Given data Start Marker
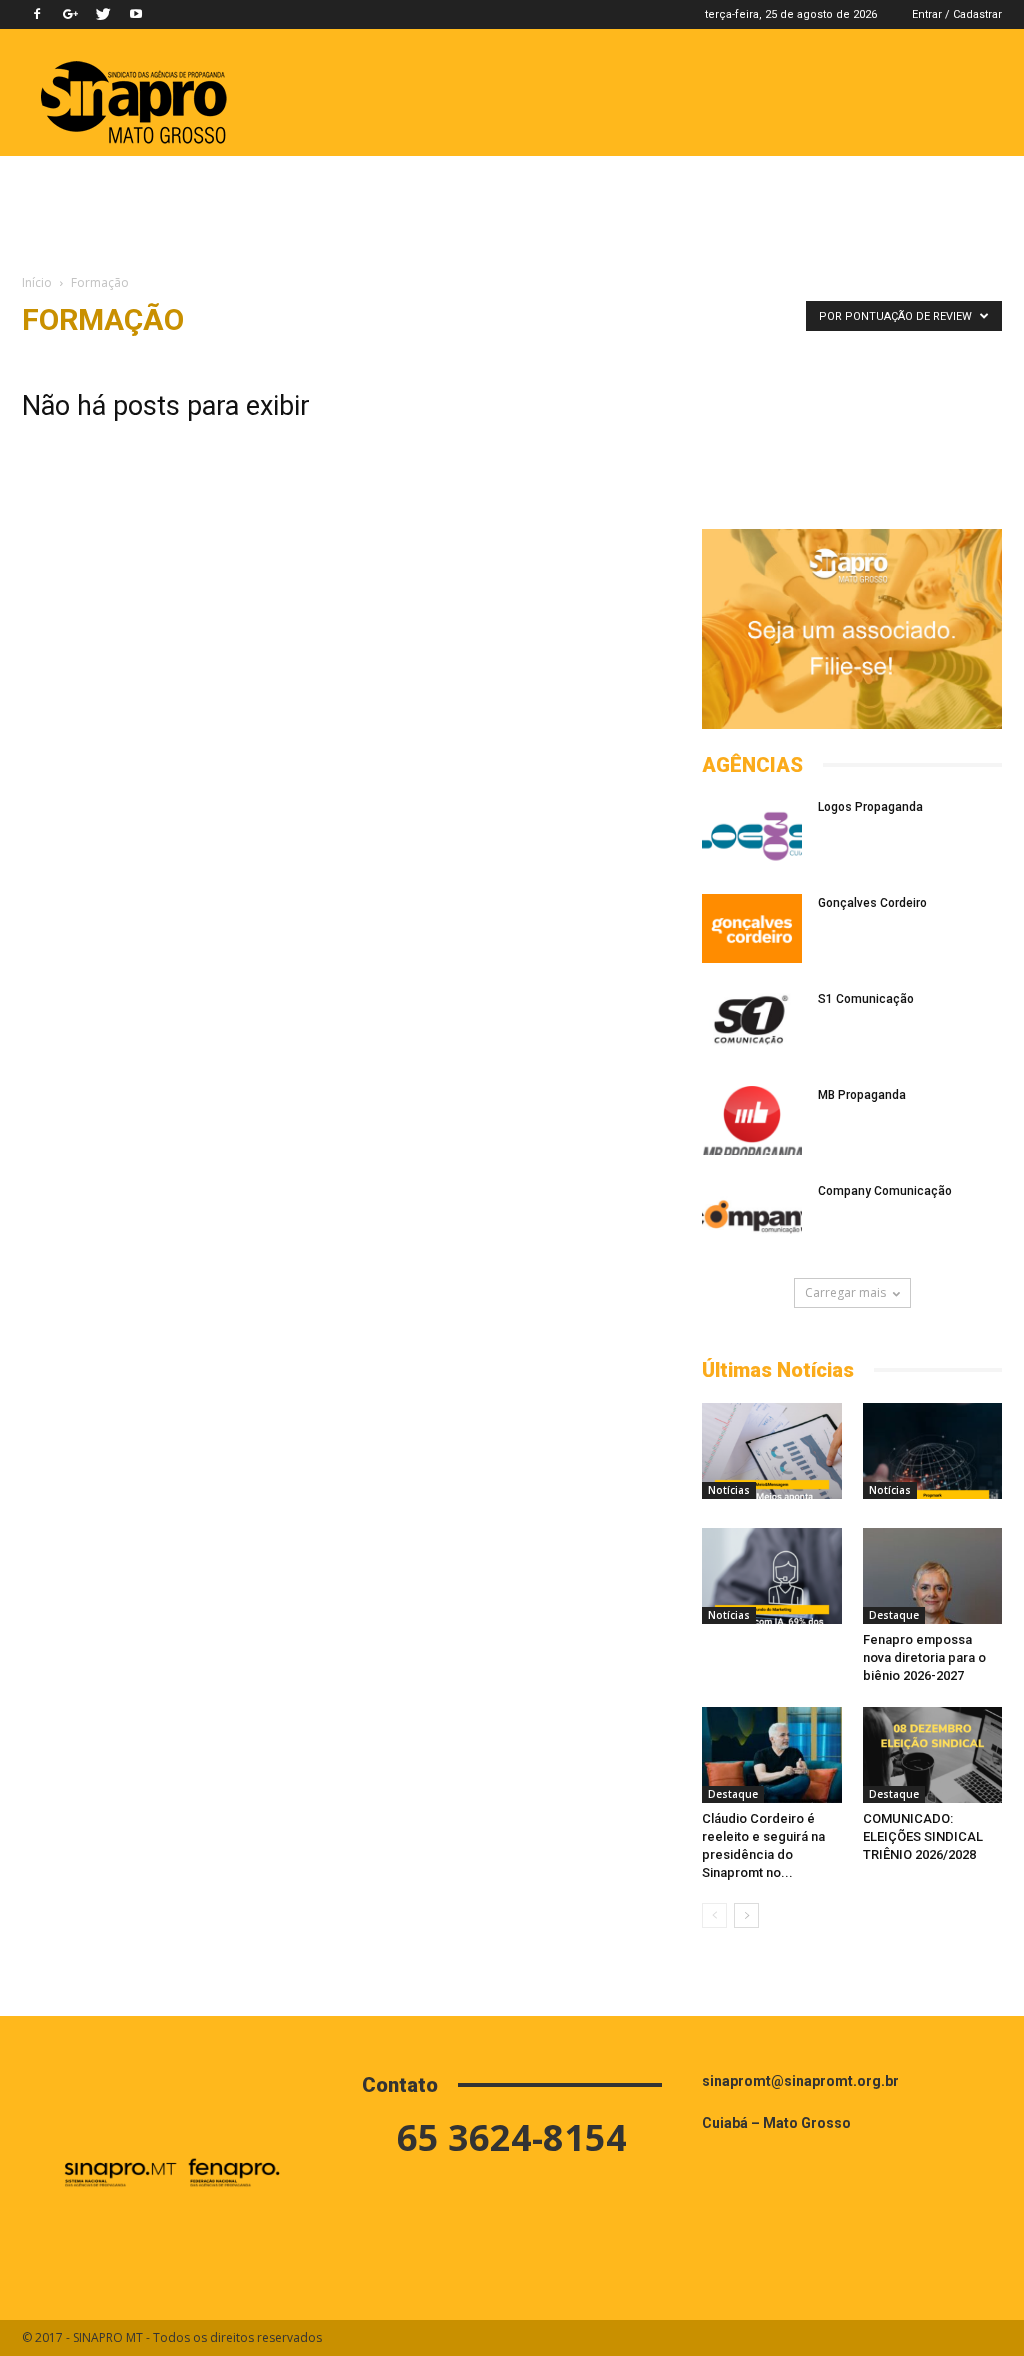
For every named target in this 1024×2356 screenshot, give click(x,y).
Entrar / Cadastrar (957, 14)
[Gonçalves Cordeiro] (752, 928)
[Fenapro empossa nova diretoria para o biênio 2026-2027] (933, 1576)
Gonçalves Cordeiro (872, 903)
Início (37, 282)
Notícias (729, 1490)
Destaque (894, 1615)
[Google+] (70, 14)
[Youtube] (136, 14)
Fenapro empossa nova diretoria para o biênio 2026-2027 (924, 1657)
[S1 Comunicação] (752, 1024)
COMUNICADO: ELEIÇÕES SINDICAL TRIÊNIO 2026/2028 (923, 1836)
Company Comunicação (885, 1191)
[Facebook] (37, 14)
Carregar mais (845, 1292)
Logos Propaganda (870, 807)
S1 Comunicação (866, 999)
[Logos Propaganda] (752, 832)
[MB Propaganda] (752, 1120)
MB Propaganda (862, 1095)
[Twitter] (103, 14)
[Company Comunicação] (752, 1216)
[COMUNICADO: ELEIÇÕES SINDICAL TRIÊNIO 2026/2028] (933, 1755)
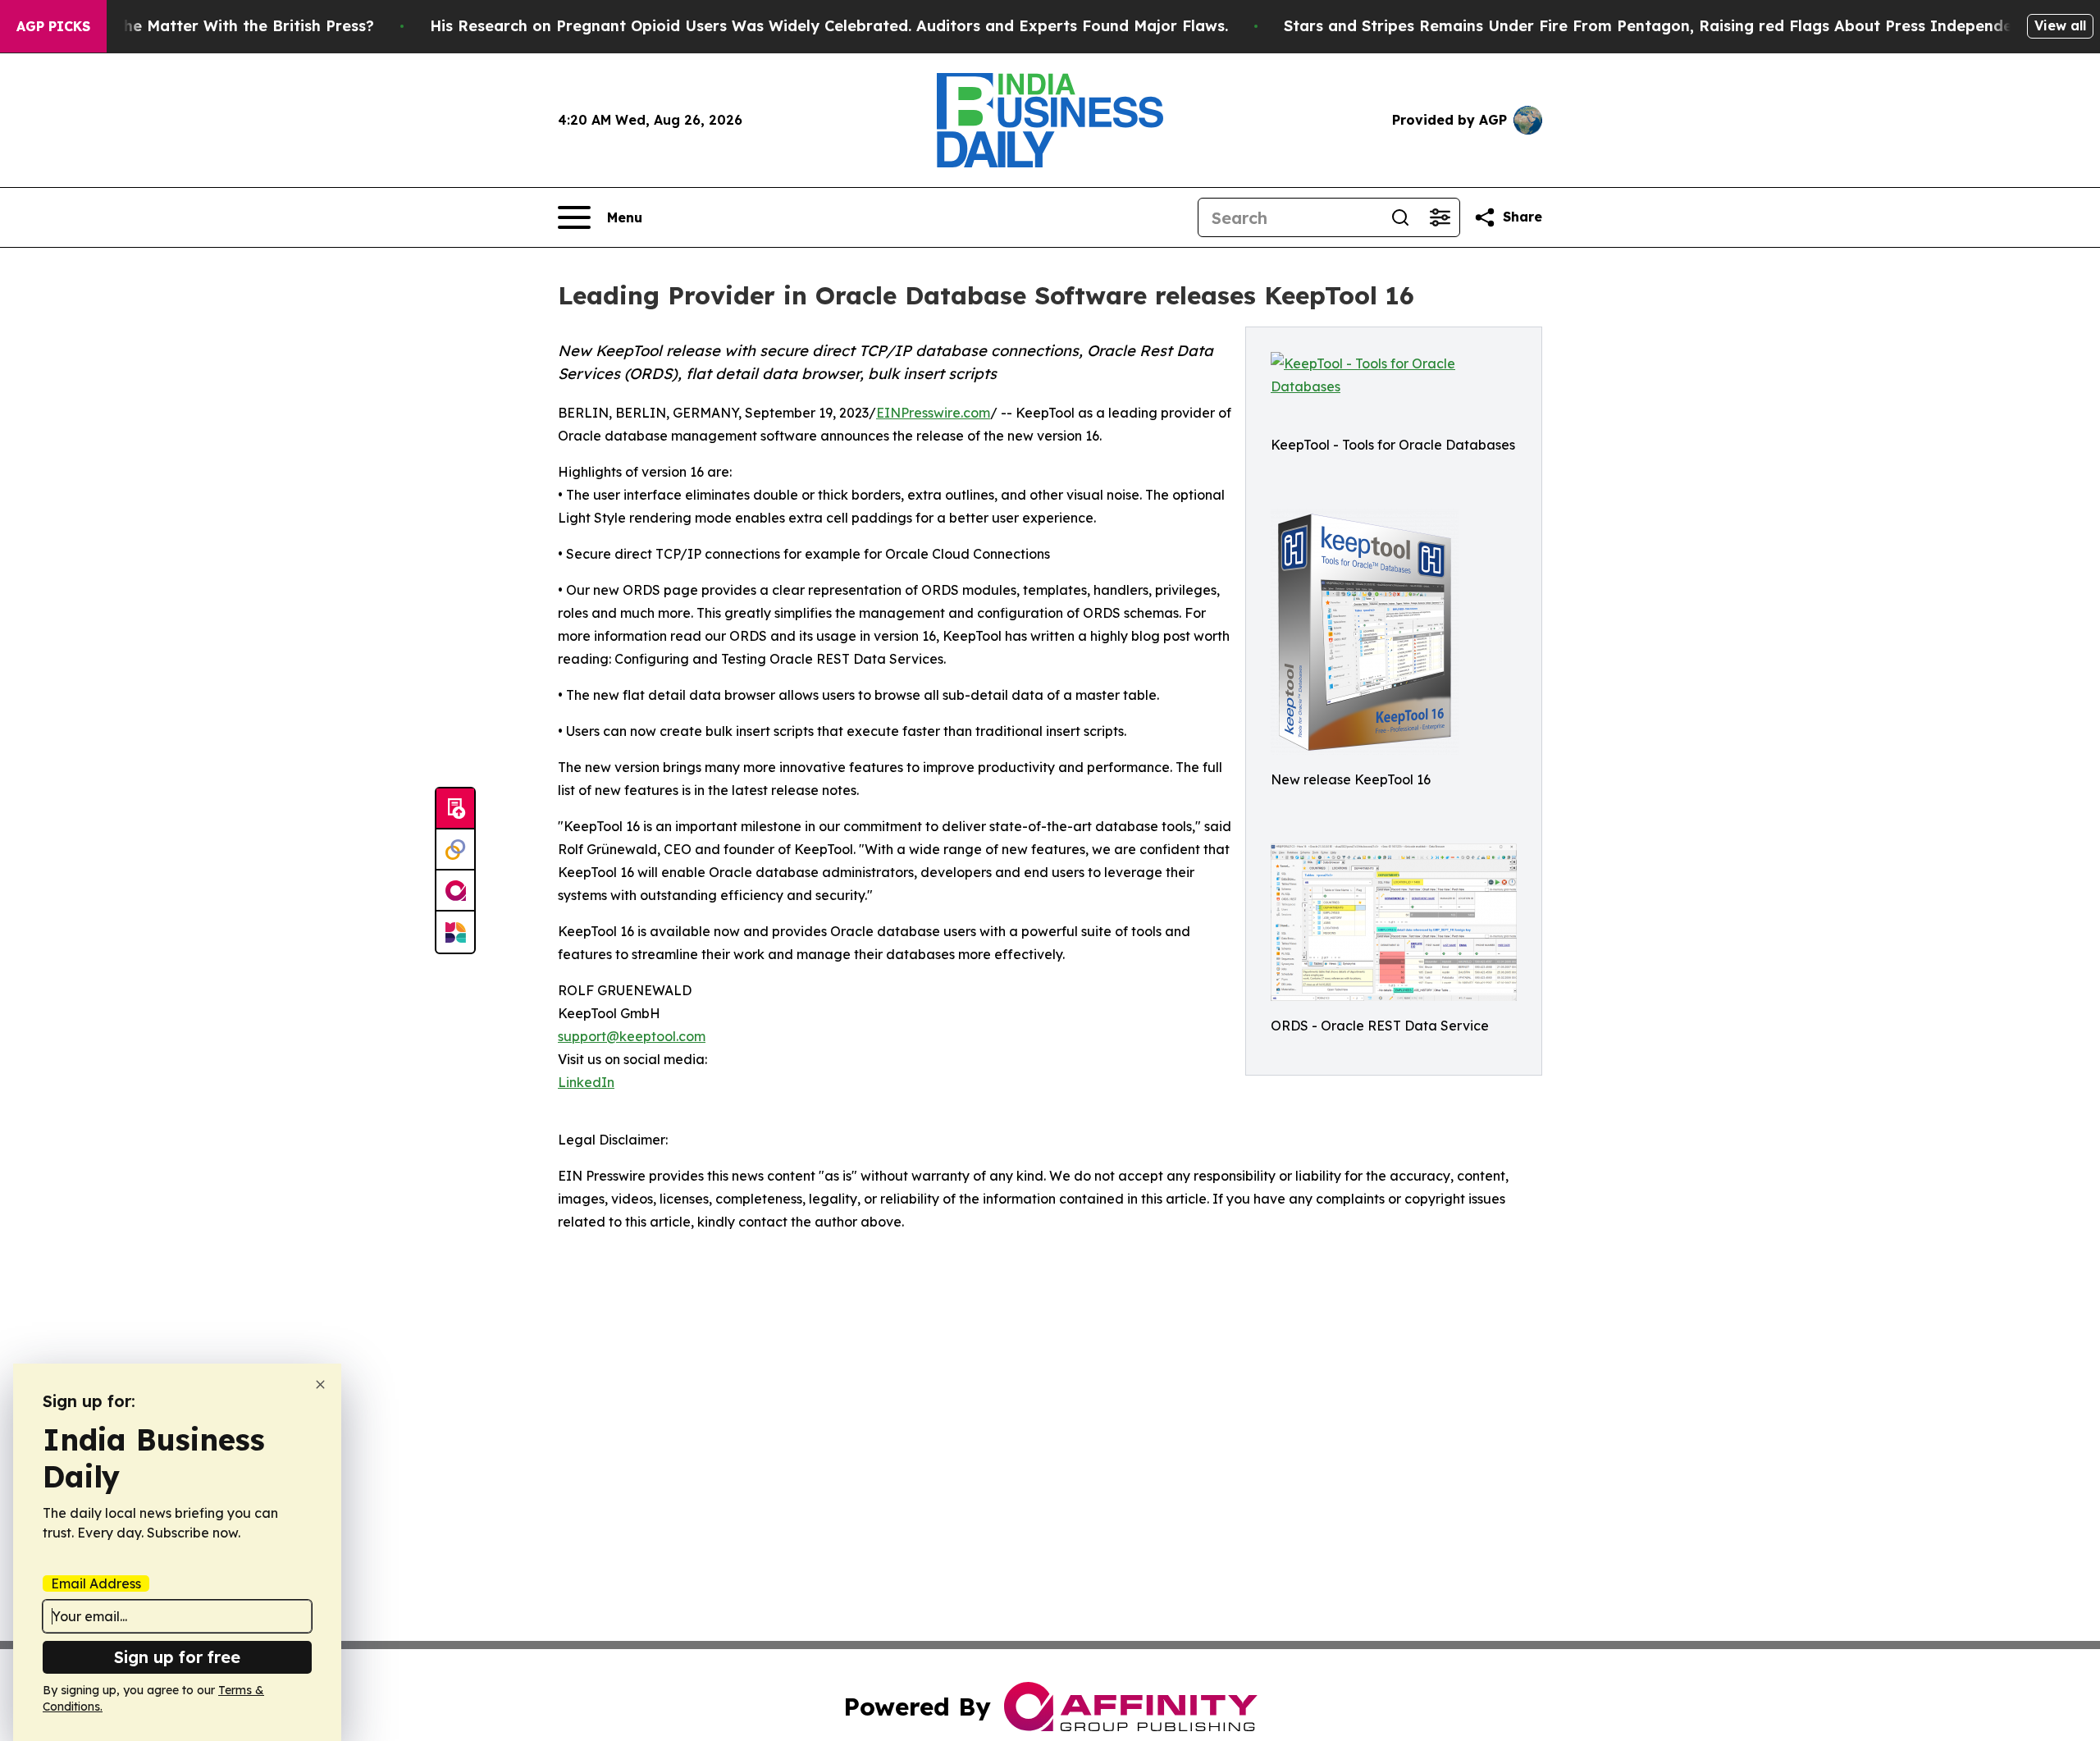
Given data End Marker
All lines from the one containing "[Logos Propaganda] (752, 832)" to the end of the entries should appear in the output exactly as written, with no pictures.

* _Response area_
[Logos Propaganda] (752, 832)
[MB Propaganda] (752, 1120)
MB Propaganda (862, 1095)
[Twitter] (103, 14)
[Company Comunicação] (752, 1216)
[COMUNICADO: ELEIÇÕES SINDICAL TRIÊNIO 2026/2028] (933, 1755)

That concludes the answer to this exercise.